Contrary to popular belief, many of the supplier bankruptcies of late have not been limited to the hard-hit domestic automotive industry. Even chemical suppliers are getting caught in the perfect storm of borrowing challenges and reduced customer demand. Consider how Tronox, an Oklahoma City-based chemical company, recently filed for bankruptcy protection according to a story in the Wall Street Journal (registration and subscription required). But Tronox is actually one of the lucky bankrupt suppliers. Unlike many faced with outright immediate liquidation, they were able to obtain "about $125 million in so-called debtor-in-possession financing from a group led by Credit Suisse," according to the above-linked story. "Those funds will be used to help the company stay afloat long enough for an orderly wind-down of operations, whether that is through the sale or closure of various assets, according to people familiar with the matter."
Still, it would be an overstatement to say that debtor in possession (DIP) financing is making a comeback. The Journal notes that "since the summer, such lending has largely dried up as part of an overall credit crunch ... [but] now this market is opening up as some bankruptcy loans, like that of Tronox, are being assumed by the company's prebankruptcy lenders. But their incentive isn't to rehabilitate companies, but rather to keep them afloat long enough to find a buyer ... Such loans, called 'defensive DIPs,' or 'DIPs of necessity,' by bankruptcy insiders, are often very short term with restrictions or demands for a quick auction process followed by liquidation. One recent example is electronics retailer Circuit City, which filed for bankruptcy protection in mid-November. The company said Friday it must find a buyer by next week or it will begin to liquidate its remaining stores.
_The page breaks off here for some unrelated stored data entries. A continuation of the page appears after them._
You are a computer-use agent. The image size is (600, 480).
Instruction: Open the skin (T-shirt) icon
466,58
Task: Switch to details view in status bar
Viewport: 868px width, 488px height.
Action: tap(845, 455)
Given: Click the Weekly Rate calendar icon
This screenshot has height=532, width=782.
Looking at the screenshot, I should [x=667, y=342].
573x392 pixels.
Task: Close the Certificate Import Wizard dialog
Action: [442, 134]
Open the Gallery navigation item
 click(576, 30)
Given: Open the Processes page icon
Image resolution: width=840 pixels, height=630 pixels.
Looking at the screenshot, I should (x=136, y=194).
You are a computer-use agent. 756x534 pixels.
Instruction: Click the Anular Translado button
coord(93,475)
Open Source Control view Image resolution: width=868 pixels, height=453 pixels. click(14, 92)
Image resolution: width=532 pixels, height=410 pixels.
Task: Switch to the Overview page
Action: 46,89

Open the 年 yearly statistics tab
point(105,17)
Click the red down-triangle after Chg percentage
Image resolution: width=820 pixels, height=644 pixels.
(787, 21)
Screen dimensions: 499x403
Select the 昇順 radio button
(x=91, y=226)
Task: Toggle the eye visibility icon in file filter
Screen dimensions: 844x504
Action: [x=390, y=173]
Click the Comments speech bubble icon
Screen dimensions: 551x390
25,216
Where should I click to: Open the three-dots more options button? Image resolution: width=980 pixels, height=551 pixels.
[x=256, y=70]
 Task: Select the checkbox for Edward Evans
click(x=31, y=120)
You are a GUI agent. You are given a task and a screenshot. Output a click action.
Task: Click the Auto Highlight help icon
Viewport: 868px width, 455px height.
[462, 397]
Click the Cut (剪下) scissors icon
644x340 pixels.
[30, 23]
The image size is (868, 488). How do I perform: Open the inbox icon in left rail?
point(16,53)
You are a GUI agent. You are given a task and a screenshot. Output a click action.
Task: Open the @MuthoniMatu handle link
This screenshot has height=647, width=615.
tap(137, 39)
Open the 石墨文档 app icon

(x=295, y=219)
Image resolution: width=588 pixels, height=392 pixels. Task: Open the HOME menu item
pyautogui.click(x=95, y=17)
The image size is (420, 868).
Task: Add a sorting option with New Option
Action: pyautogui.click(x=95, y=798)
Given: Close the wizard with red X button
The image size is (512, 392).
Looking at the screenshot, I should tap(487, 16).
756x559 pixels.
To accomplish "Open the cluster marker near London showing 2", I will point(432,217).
Is the re-emergence of this new type of DIP a positive occurrence from a supply risk perspective? The answer, unfortunately, is no. Suppliers are much more likely to face eventual liquidation in this environment than being able to restructure and emerge from bankruptcy even with this new type of financing available. Which is why it's more important than ever to proactively invest in systems and processes to detect potential supplier financial viability issues and take action before it's too late.